I’m sure I’ll blog about the Swamp Thing more fully later, but for now, this is about American Gothic, the savage journey into the heart of the American Dream symbolic and supernatural exposure of our society’s ills as they are used to fuel the unleashing of the Darkness upon reality. I’m not snarking this time – it’s bombastic and preachy as hell, but one thing it isn’t is bad, and one thing it is, is actually pretty scary. Well, things escalate until much ado about Heaven and Hell is involved, and they keep escalating until #50 when the two primal forces – which have been separated and whose separation has led to all notions of Heaven/Hell, good and evil, right and wrong, superhero and supervillain, and much else, gets a cosmic revision:

goddeviltao

With some dialogue afterward to make it clear that this is a new universe now, in which new values must be found, in which the old ways no longer hold. Because this is Marvel now, although not the one you were thinking of. (Too bad this didn’t last – it was fun at DC for a while, too) As far as I’m concerned, this was the last great gasp of Cosmic Zap at Marvel or DC, and I will say for Alan Moore, holy crap but he did it. Not his fault that he was just one guy.

= = = = = = =

■ CHECK YOUR UNDERSTANDING
1: In the Swamp Thing post, which issue brings the cosmic revision of the two primal forces?
2: Continue the post about Swamp Thing's American Gothic story, starting right after its last sentence.
The lines that come next are separate material unrelated to the Swamp Thing post.

= = = = = = =

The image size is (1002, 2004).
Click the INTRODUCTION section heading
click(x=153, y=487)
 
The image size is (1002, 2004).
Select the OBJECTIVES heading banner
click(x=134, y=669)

= = = = = = =

■ YOUR RESPONSES
1: Issue #50.

2:
The later Vertigo material is actually a lot more like the Ghost Rider and Son of Satan stuff than one might think. On the one hand that undercuts the point of American Gothic, as in, don’t give me this necessary-side of Cosmic Balance shit, we need our dealmaker back! Some of the contortions to justify this are a bit hilarious, especially in Hellblazer. But on the other, that title and Mike Carey’s Lucifer certainly earned their places in the sun, or shadow as it were, with the good ol’ devil stories, and to a laudable extent, in the same spirit of politics and excess that the Marvel Spotlight stories did.

I like to say, I don’t believe in either true love or the devil, but damn, do they make for some good stories.

 

Links: Retro/Vintage Scan: Marvel Spotlight #17 (really, you must)

Next: Faster, pussycat

About Ron Edwards

Game author, publisher, consultant, teacher

Posted on October 8, 2015, in The great ultravillains and tagged , , , , , , , , , , , , , , . Bookmark the permalink. 3 Comments.

  1. The Devil? Ah! I will tell you what’s really scary: that I still remember who the two “Atlantis” characters from that issue, Kamuu and Zartra, were. They are from a backup feature that ran some months before, in “Sub Mariner” (written at the time by Gerber), called “Tales of Atlantis”. With Steve Gerber as writer and a still very NealAdamesque Howard Chaykin as penciler and.. plotter. The two characters did appear in Sub-Mariner 62 and 63, in 1973.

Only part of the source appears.